> [Data in this exercise]:
+-------+

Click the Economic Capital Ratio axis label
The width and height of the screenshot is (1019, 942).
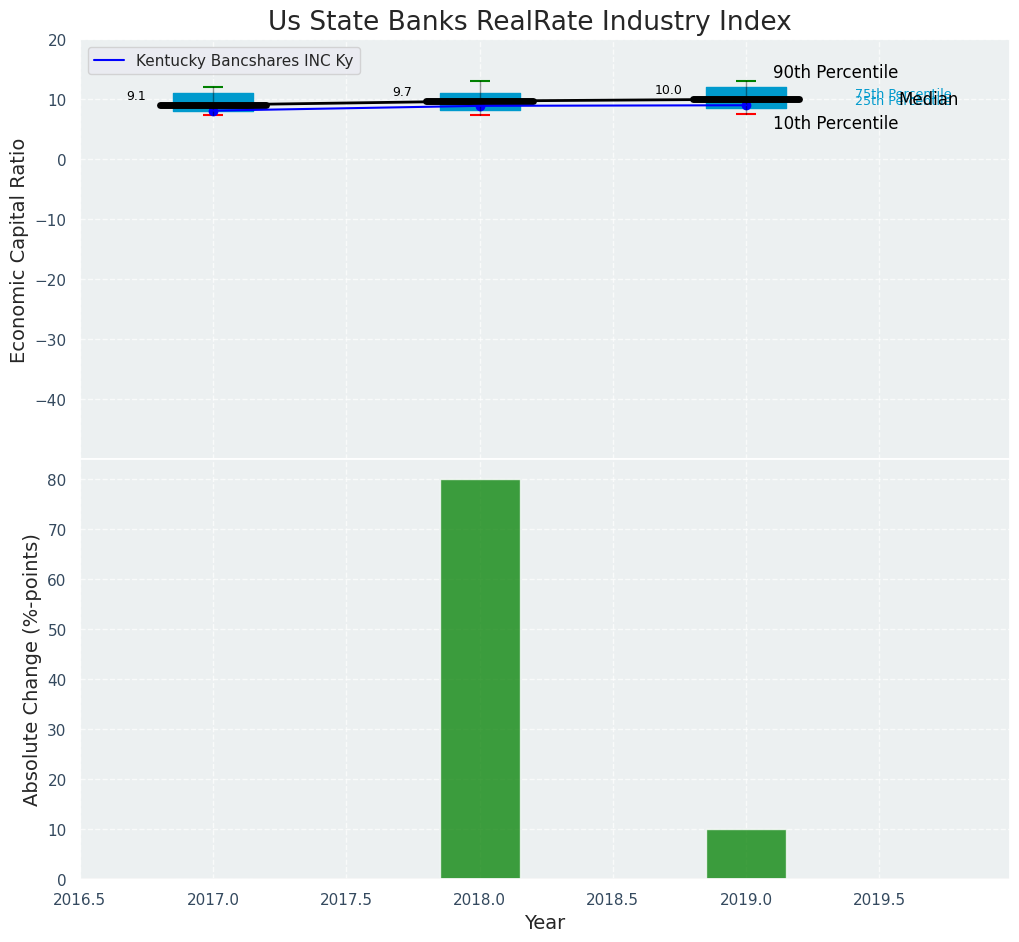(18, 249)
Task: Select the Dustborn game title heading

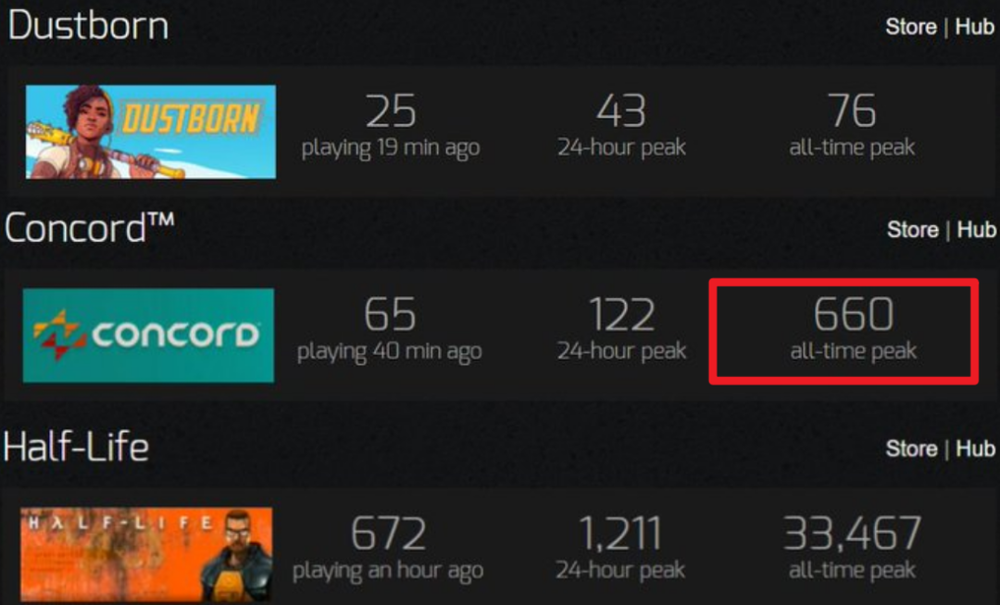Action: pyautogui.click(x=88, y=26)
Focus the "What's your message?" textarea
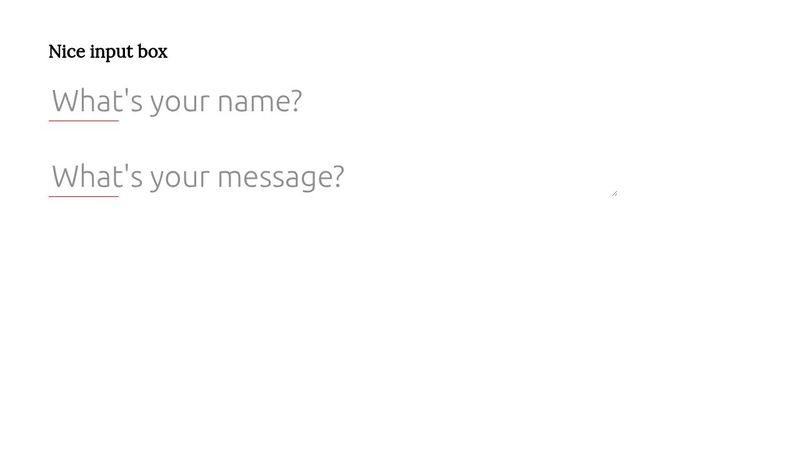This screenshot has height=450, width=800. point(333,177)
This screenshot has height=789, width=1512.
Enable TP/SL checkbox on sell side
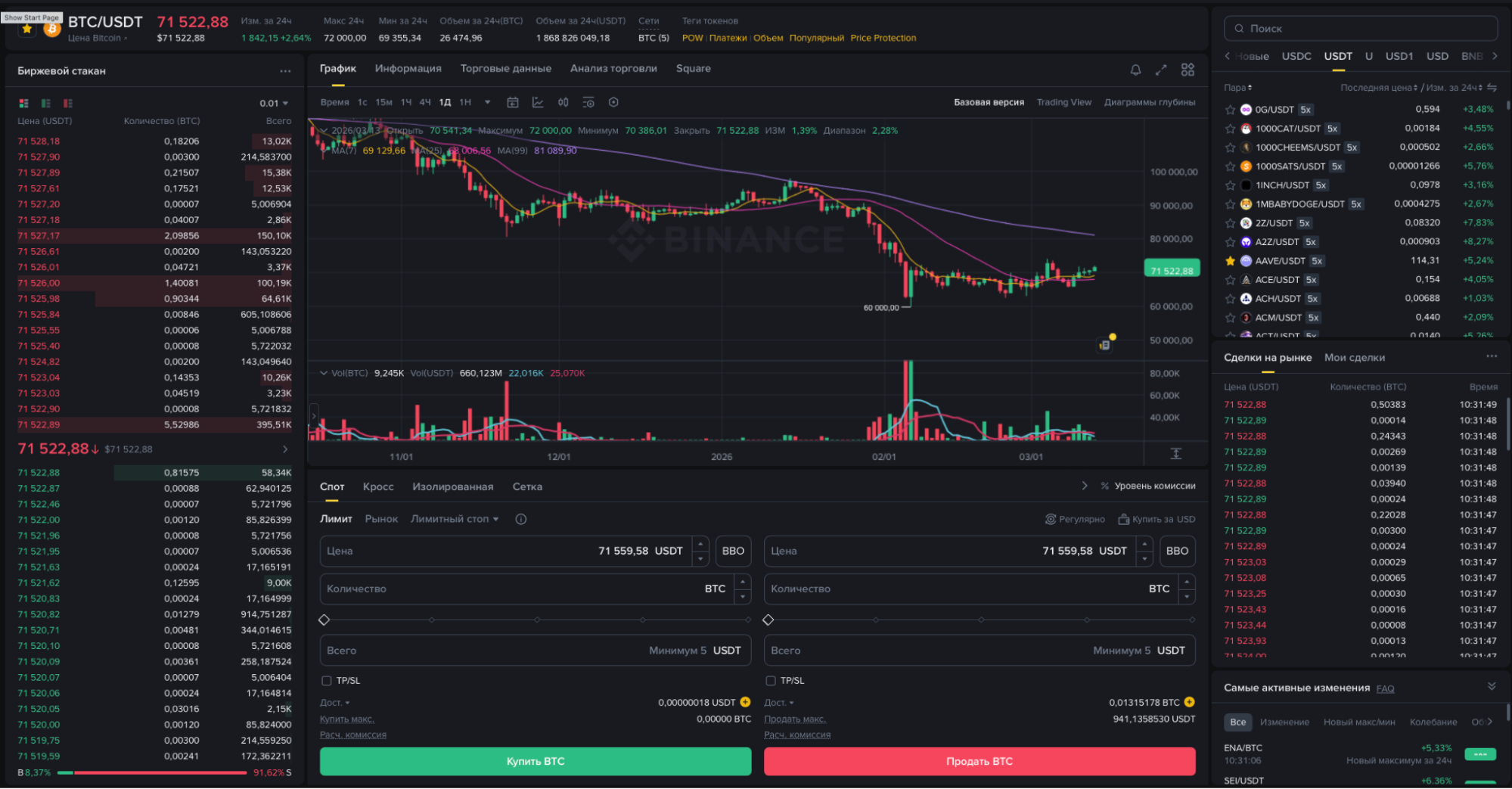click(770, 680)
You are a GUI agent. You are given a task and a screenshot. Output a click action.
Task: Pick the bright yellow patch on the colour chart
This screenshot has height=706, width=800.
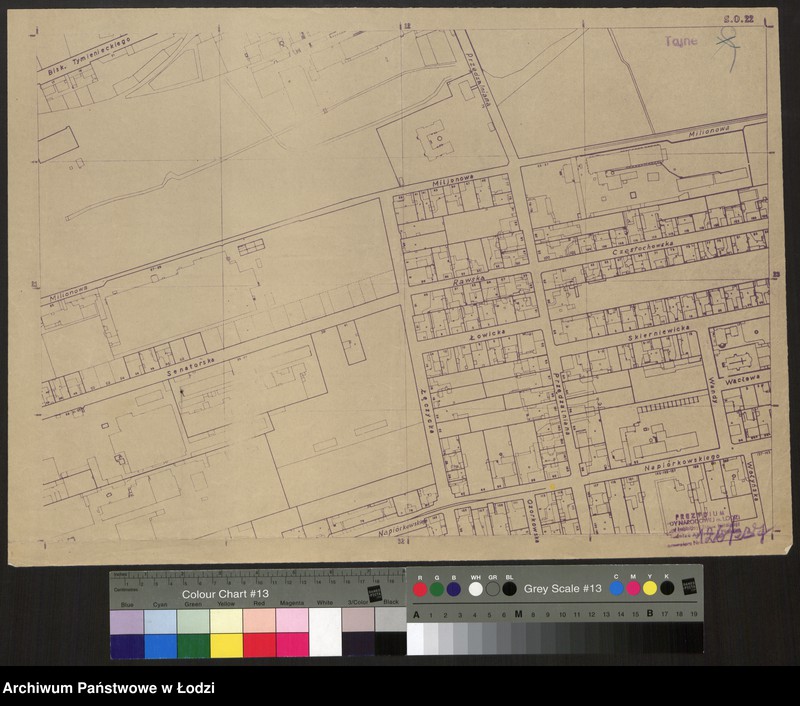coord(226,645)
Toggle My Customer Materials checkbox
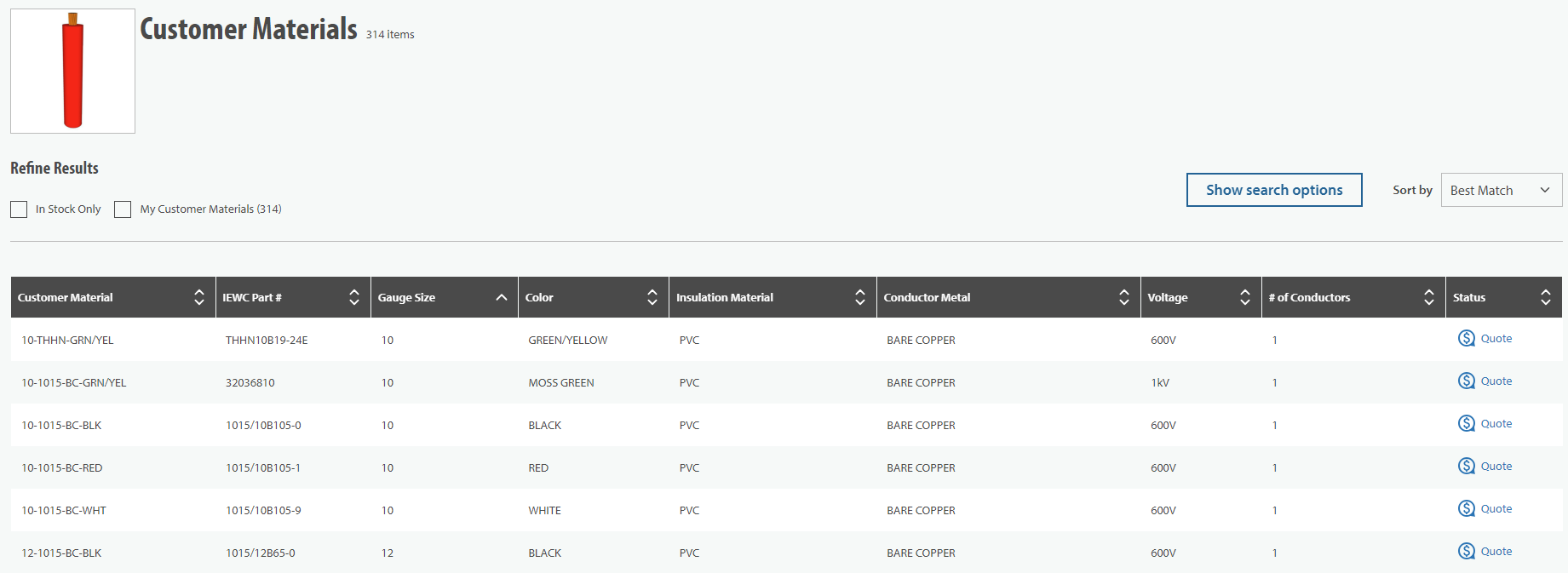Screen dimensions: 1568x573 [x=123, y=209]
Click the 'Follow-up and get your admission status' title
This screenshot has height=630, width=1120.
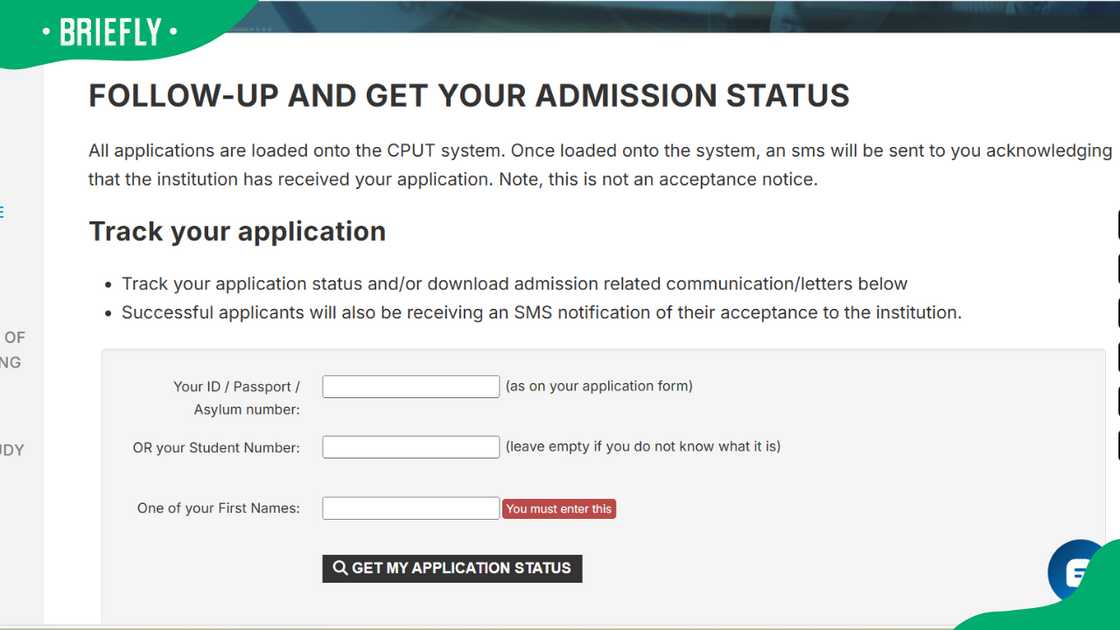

+-------+

> [Required action]: Copy out every line above, word for word, minus images.

> [Exercise answer]:
Click the Economic Capital Ratio axis label
The width and height of the screenshot is (1019, 942).
(18, 249)
Task: Select the Dustborn game title heading

Action: pyautogui.click(x=88, y=26)
Focus the "What's your message?" textarea
This screenshot has height=450, width=800. point(333,177)
This screenshot has height=789, width=1512.
Enable TP/SL checkbox on sell side
click(770, 680)
You are a GUI agent. You are given a task and a screenshot. Output a click action.
Task: Pick the bright yellow patch on the colour chart
This screenshot has height=706, width=800.
coord(226,645)
Toggle My Customer Materials checkbox
Screen dimensions: 1568x573 [x=123, y=209]
Click the 'Follow-up and get your admission status' title
This screenshot has height=630, width=1120.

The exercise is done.